(Collected data entries)
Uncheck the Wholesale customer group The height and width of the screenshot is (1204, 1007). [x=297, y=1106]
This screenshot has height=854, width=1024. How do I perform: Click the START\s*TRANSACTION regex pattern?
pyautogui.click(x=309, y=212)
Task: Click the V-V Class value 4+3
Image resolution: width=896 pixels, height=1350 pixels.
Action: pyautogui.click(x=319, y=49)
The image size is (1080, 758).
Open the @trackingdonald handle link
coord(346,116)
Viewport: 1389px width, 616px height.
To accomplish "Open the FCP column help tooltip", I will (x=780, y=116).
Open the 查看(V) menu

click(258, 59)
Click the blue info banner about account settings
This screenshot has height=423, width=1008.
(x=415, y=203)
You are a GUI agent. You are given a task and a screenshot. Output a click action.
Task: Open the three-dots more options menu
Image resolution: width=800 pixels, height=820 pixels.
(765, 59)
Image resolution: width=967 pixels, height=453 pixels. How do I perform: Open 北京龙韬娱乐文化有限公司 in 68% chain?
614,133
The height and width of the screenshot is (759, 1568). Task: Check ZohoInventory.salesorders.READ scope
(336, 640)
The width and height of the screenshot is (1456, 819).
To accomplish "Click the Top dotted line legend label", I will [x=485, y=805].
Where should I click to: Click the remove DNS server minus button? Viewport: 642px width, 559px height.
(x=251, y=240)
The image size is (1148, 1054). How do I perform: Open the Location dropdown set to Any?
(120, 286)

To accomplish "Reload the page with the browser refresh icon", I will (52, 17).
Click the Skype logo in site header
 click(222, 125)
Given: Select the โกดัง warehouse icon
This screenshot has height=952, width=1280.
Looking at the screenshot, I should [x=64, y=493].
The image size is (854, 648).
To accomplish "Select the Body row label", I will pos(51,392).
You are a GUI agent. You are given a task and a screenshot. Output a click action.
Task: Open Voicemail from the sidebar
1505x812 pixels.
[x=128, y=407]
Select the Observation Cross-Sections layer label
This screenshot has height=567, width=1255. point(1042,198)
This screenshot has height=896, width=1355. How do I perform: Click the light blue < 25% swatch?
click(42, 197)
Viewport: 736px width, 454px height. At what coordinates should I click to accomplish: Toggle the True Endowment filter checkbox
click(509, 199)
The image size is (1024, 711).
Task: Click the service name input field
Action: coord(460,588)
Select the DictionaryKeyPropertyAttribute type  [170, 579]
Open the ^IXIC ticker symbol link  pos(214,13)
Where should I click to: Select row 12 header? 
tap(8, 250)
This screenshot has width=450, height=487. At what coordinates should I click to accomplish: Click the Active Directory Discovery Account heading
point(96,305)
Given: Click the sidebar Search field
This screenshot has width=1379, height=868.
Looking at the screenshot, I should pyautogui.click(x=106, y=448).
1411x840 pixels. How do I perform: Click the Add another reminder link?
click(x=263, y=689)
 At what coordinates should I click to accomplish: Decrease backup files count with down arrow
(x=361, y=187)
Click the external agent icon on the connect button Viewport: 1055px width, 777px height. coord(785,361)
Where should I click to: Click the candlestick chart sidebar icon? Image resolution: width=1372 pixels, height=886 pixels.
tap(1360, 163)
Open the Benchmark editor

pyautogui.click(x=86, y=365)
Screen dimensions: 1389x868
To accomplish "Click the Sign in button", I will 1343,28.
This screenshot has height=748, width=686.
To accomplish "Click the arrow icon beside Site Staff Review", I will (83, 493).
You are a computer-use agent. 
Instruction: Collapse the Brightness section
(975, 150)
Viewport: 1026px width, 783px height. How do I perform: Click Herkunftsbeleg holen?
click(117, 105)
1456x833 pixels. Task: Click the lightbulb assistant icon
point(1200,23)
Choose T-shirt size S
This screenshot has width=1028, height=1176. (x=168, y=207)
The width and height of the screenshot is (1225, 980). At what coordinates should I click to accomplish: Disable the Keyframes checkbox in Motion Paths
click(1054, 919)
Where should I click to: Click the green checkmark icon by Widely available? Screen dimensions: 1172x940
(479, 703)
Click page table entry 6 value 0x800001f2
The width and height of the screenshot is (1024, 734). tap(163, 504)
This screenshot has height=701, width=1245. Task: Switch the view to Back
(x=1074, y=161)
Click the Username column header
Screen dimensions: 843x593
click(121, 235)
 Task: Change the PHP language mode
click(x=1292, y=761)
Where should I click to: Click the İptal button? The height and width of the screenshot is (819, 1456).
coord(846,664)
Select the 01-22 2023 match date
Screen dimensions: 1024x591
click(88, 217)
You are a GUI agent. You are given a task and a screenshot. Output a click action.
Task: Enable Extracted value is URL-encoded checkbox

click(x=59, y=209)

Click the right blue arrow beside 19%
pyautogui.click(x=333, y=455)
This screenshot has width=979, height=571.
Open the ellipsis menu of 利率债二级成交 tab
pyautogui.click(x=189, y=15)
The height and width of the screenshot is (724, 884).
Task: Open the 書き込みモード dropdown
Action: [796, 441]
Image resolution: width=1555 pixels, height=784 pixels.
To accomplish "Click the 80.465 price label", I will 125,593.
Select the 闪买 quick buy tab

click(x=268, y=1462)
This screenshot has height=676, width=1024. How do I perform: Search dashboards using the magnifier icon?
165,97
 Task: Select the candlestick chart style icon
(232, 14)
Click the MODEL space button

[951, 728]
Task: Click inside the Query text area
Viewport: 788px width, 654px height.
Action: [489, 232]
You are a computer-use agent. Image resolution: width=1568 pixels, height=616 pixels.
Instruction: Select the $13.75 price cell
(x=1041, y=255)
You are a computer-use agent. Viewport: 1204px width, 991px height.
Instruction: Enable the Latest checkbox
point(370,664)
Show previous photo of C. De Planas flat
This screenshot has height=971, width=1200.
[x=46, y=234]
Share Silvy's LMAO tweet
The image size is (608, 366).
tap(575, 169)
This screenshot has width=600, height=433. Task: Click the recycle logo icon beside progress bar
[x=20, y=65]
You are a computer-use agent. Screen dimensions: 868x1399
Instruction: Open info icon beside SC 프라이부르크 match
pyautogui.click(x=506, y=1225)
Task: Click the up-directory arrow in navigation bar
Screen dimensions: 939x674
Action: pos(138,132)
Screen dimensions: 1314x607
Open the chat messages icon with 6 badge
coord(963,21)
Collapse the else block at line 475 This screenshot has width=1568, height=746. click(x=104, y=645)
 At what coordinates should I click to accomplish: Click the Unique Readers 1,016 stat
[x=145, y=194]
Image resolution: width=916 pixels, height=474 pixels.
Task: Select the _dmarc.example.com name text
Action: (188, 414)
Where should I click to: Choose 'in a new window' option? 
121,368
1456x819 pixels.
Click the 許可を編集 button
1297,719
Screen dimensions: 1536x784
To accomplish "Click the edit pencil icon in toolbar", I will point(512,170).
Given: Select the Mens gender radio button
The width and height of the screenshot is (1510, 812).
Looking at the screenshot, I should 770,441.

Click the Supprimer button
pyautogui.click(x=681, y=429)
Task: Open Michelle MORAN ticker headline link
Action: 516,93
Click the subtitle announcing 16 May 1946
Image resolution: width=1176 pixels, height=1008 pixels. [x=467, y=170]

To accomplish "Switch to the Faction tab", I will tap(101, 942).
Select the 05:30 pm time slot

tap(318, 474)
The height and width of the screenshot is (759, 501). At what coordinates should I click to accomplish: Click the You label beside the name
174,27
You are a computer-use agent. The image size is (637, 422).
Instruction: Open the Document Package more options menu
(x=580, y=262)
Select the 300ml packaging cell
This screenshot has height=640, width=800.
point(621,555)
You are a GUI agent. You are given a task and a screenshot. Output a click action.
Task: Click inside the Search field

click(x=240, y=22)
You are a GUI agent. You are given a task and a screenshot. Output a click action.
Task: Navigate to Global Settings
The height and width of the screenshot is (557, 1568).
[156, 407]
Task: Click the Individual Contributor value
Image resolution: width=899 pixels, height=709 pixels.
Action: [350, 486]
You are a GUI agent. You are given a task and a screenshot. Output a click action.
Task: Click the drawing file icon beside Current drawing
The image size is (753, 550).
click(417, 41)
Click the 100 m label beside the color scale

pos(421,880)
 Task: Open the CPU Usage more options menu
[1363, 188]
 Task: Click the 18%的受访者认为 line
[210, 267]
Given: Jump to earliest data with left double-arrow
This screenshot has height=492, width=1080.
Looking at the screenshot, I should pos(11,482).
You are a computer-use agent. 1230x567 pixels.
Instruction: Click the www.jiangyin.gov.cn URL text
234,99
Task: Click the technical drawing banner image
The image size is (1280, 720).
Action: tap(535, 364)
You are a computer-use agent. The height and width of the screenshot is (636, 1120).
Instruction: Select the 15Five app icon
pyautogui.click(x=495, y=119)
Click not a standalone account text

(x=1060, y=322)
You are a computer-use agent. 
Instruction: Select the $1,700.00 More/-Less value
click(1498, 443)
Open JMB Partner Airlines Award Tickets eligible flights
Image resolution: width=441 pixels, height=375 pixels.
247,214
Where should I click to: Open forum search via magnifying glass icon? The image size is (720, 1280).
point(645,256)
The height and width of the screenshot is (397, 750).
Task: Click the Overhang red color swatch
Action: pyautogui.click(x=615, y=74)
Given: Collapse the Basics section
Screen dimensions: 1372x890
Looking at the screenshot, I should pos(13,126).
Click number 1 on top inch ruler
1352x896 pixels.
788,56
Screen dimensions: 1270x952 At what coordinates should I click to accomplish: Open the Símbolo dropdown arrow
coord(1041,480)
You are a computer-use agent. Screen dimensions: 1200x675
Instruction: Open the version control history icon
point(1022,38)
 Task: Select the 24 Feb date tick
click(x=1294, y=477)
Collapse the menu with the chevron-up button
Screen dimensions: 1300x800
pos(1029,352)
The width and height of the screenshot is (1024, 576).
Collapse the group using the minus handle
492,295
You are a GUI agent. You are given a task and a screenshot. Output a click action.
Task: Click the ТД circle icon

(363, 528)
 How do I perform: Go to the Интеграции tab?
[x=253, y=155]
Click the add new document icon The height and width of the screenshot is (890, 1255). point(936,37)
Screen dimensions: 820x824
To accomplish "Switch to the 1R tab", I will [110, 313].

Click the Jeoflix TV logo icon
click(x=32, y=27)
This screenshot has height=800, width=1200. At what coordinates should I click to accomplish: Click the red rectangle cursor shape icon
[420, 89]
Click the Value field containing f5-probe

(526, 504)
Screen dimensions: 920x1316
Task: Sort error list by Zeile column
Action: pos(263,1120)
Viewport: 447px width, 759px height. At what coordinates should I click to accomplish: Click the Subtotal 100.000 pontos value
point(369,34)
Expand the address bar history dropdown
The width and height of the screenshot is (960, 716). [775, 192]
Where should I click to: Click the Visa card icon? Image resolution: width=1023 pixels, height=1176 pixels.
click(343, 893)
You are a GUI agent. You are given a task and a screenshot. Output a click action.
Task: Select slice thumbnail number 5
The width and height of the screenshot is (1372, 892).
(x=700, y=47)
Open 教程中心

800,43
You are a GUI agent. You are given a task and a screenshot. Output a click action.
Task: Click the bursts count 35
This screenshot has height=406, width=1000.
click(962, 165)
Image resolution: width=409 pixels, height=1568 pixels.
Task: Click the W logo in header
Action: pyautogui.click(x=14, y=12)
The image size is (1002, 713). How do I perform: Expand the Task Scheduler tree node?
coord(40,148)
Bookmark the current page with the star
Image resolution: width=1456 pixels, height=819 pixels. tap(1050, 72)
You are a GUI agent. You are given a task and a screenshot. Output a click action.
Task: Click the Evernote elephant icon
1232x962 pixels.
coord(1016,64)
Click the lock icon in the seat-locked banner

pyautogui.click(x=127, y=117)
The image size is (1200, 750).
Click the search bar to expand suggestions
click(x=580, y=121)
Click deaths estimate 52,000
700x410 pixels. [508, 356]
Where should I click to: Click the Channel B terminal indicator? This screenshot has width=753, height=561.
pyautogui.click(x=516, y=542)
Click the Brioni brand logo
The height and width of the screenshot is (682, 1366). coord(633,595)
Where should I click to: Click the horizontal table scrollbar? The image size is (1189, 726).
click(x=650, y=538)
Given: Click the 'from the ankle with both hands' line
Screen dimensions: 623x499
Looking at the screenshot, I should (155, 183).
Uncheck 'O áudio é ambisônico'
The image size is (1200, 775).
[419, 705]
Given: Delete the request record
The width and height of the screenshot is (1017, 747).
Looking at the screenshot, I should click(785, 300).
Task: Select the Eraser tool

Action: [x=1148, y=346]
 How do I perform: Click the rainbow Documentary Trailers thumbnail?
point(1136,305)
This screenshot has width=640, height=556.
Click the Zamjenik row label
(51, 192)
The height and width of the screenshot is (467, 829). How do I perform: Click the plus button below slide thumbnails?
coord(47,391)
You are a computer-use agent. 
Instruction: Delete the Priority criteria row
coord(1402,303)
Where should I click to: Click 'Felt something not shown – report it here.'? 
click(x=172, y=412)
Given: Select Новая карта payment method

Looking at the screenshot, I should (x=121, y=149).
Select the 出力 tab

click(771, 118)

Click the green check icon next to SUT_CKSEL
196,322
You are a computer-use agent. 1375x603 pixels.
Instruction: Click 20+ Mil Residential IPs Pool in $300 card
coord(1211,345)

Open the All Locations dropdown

■ **OBJECTIVE**
Identify every line above that contains the word "Uncheck" and copy each one in full. Match the capitalization exactly.

■ **THE COMPLETED TASK**
Uncheck the Wholesale customer group The height and width of the screenshot is (1204, 1007). [x=297, y=1106]
Uncheck 'O áudio é ambisônico'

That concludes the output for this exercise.